Beitrag von wennfrid »

Hi Jessi
Die Vorstellung, daß du deine beruflichen Aktivitäten nicht zu 100-Prozent erfüllst kannst, muß eigentlich Angst auslösen. Angst verbraucht sehr viel Energie, die für denn Alltag abgeht. Eine 100-prozentige Sicherheit, alles richtig zu machen, gibt es nicht. Die Möglichkeit, daß das eine oder andere nicht optimal verläuft, ist gegeben und bei allen Menschen ähnlich. Wichtig ist, wie du dich wahr nimmst und was du von dir verlangst. Außerdem verfehlt jede Selbstkritik ihr Ziel. Wenn du dich kritisierst, wenn du selber wütend auf dich bist, dann behandelst du dich selber schlecht. Der Spruch "ich muß mich nur zusammenreißen" löst kein Problem, eher wird's noch schlimmer. Statt Selbstkritik Eigenliebe, dieses Ziel gefällt mir gut. Dazu Vertrauen in sich und die Welt, so können viele Probleme beseitigt werden. Ein hohes Idealbild, von uns selber, erschwert uns den das tägliche Sein. Mir ist klar, daß dieser Lebenstruktur mit unserer Leistungsgesellschaft kollidiert.
Nur ein Denkanstoß! Ich weiß, es ist viel leichter geschrieben, als getan.
Viel Kraft und Energie

Fridolin
Jessi1980
Beiträge: 450
Registriert: 25. Jan 2010, 18:23

Re: Angst vor einem beruflichen Wiedereinstieg

Beitrag von Jessi1980 »

Hallo Fridolin, Dein Denkanstoß " mehr Eigenliebe statt Selbstkritik und Vertrauen in sich selbst" ist ein sehr guter Ansatz! Ich muss diesen nur emotional verinnerlichen und warnehmen, also fühlen lernen. Habe Angst, dass mir dafür nicht soviel Zeit bleibt...es ist immernoch dieser innerliche Antreiber, der mich nicht richtig zur Ruhe kommen lässt...ich bin aber auf dem besten Weg, hoffentlich.

Was die 100%ige Erfüllung der Anforderungen angeht, bin ich insgesamt relaxter geworden und konnte besonders in den letzten Wochen ansatzweise eine andere Einstellung entwickeln. Mir kommt es NICHT mehr darauf an, 150% geben zu müssen.
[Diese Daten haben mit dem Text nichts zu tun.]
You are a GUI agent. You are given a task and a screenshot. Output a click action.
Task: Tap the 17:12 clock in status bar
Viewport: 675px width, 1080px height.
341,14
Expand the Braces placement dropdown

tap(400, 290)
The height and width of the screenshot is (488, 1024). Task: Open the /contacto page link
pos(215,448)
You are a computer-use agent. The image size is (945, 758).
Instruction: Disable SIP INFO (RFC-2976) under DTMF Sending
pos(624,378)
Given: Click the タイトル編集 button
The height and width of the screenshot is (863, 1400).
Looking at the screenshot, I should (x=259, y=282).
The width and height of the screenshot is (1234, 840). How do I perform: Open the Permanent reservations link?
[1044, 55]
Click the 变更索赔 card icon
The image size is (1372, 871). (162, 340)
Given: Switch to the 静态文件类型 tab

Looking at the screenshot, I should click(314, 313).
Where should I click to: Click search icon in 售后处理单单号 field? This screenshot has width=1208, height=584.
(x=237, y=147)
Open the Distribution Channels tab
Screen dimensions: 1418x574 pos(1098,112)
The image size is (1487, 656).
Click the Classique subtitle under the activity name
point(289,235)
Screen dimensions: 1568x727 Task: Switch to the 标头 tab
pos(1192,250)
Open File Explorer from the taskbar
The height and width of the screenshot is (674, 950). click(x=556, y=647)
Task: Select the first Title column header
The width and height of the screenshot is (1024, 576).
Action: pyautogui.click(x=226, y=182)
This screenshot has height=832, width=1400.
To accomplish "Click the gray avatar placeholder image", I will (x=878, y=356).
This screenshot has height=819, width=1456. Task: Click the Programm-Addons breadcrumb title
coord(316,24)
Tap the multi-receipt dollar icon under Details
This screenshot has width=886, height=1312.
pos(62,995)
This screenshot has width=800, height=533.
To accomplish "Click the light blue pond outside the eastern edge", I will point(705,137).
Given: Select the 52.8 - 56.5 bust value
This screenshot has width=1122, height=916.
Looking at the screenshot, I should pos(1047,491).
Ich bin mir nur nicht sicher, wann der richtige Zeitpunkt für eine beruflichen Wiedereinstieg wirklich da ist, in erster Linie hinsichtlich meiner gesundheitlichen Situation. Dass ich nicht so leistungsfähig wie früher sein werde, damit rechne ich und habe auch keine Probleme damit, weil meine neuen Vorgesetzten die Situation ja kennen werden. Unter enormen Leistungsdruck lasse ich mich nie wieder setzen!!! Der Preis, den ich dafür gezahlt habe, ist mir zu hoch!